I have a server that kernel panics every few days.
mcelog tells me:
Hardware event. This is not a software error. MCE 0 CPU 6 BANK 8 MISC 0 TIME 1317928482 Thu Oct 6 15:14:42 2011 MCG status: MCi status: Error overflow Uncorrected error MCi_MISC register valid Processor context corrupt MCA: MEMORY CONTROLLER AC_CHANNEL0_ERR Transaction: Address/Command error Memory address parity error Memory corrected error count (CORE_ERR_CNT): 21763 Memory transaction Tracker ID (RTId): 0 Memory DIMM ID of error: 0 Memory channel ID of error: 0 Memory ECC syndrome: 0 STATUS ea1540c0008000b0 MCGSTATUS 0 MCGCAP 1c09 APICID 20 SOCKETID 1 CPUID Vendor Intel Family 6 Model 44
I’m going to try a BIOS update. After that, I’m not sure what to try next. Disabling the 2nd CPU will probably keep me up and running for now.

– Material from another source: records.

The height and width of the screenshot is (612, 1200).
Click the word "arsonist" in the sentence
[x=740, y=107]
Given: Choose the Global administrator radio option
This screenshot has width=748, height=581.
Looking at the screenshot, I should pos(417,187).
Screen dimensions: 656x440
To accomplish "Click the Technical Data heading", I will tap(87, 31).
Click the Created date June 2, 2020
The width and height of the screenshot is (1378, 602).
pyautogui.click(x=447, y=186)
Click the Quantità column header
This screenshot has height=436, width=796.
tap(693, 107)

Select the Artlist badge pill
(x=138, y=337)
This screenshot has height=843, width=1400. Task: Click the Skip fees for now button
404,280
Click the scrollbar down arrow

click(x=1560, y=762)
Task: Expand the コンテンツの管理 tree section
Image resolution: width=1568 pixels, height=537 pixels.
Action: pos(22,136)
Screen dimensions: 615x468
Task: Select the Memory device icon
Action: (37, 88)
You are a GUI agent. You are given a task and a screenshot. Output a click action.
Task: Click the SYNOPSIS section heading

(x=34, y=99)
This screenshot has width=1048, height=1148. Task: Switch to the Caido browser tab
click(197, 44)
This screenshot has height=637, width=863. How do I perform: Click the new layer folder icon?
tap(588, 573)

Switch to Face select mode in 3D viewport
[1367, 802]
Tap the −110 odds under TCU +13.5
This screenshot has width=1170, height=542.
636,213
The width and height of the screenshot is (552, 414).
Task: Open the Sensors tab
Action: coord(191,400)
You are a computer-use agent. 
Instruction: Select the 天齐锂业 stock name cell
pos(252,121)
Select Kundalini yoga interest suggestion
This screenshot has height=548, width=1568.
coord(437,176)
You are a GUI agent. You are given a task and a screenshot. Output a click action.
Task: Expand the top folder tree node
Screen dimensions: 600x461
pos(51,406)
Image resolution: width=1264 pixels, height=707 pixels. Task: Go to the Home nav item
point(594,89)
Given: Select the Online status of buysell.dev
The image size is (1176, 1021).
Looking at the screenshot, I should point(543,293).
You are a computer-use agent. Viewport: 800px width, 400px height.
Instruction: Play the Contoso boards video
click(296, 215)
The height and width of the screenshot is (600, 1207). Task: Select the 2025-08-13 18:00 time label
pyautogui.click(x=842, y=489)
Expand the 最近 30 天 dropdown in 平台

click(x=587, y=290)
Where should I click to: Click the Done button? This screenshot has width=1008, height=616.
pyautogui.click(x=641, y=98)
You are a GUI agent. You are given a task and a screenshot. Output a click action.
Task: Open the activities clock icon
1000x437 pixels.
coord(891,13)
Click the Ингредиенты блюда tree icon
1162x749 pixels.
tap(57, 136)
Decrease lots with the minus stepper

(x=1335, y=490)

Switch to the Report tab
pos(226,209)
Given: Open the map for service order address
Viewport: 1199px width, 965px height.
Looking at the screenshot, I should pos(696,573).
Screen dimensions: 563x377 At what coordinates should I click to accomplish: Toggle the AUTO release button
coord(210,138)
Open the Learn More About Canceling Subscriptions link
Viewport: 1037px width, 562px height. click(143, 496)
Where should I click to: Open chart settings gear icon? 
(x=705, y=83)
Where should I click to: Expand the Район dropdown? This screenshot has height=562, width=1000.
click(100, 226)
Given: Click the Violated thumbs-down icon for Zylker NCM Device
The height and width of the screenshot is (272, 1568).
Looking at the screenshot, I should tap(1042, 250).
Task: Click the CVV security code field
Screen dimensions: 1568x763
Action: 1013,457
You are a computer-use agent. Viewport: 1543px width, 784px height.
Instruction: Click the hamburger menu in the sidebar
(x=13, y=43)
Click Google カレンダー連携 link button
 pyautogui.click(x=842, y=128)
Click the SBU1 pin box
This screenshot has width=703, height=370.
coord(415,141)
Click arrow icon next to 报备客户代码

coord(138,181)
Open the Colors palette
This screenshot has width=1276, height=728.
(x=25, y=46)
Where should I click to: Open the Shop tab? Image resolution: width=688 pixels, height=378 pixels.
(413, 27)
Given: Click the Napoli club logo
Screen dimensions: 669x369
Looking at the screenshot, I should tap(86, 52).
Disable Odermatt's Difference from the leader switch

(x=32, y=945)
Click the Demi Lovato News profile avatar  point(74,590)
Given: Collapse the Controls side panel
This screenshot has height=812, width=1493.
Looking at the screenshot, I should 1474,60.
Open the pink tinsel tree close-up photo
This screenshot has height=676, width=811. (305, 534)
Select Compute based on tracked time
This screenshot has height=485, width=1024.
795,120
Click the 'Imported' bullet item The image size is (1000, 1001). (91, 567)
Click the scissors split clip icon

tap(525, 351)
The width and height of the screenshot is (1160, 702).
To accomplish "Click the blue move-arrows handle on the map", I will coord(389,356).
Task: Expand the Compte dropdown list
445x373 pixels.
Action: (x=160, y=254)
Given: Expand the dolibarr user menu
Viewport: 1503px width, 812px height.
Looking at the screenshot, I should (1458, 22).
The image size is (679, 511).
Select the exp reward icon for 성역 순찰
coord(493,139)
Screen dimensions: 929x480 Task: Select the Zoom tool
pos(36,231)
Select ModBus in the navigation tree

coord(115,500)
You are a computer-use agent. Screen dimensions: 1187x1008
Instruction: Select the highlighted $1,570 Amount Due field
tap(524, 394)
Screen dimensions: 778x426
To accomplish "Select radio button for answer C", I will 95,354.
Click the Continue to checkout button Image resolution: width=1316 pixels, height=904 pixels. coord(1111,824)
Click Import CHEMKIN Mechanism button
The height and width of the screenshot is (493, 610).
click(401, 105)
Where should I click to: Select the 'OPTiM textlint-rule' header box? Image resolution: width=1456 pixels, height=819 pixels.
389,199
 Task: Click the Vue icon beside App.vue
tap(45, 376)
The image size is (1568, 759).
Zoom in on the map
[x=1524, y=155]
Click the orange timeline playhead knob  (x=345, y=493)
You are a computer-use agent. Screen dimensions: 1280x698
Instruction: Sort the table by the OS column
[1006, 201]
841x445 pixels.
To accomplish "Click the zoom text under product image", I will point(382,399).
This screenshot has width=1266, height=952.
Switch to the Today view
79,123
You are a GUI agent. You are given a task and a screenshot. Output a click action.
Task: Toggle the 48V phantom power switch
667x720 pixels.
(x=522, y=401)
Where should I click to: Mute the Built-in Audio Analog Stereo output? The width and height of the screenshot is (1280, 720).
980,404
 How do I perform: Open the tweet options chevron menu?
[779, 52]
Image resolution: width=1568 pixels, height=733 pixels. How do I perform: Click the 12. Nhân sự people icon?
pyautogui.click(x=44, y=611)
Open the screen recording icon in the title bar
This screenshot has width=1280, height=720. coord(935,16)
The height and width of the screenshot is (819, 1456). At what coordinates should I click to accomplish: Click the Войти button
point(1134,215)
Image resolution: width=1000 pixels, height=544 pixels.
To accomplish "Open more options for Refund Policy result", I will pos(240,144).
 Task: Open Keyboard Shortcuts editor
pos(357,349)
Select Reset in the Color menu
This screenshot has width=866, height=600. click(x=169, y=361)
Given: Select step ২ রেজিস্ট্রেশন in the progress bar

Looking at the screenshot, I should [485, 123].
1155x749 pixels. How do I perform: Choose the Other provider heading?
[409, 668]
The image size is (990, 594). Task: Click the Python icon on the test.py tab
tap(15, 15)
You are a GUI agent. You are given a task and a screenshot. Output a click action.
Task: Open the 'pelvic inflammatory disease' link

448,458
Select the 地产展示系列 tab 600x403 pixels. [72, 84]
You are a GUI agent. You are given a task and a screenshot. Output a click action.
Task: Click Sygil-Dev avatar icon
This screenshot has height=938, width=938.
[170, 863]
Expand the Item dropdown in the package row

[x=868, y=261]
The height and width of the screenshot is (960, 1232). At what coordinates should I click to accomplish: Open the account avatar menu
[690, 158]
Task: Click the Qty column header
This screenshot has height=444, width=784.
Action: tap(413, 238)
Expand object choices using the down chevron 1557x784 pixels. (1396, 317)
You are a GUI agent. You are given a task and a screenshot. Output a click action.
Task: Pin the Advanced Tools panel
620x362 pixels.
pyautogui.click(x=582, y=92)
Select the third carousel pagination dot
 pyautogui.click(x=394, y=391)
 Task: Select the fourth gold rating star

If this is really a CPU error it is propably broken somehow.
You could try an Intel-microcode-update first.
This looks like a motherboard memory controller error so I’d be looking to change the motherboard. Searching for
MEMORY CONTROLLER AC_CHANNEL0_ERR gets you this and various other similar references.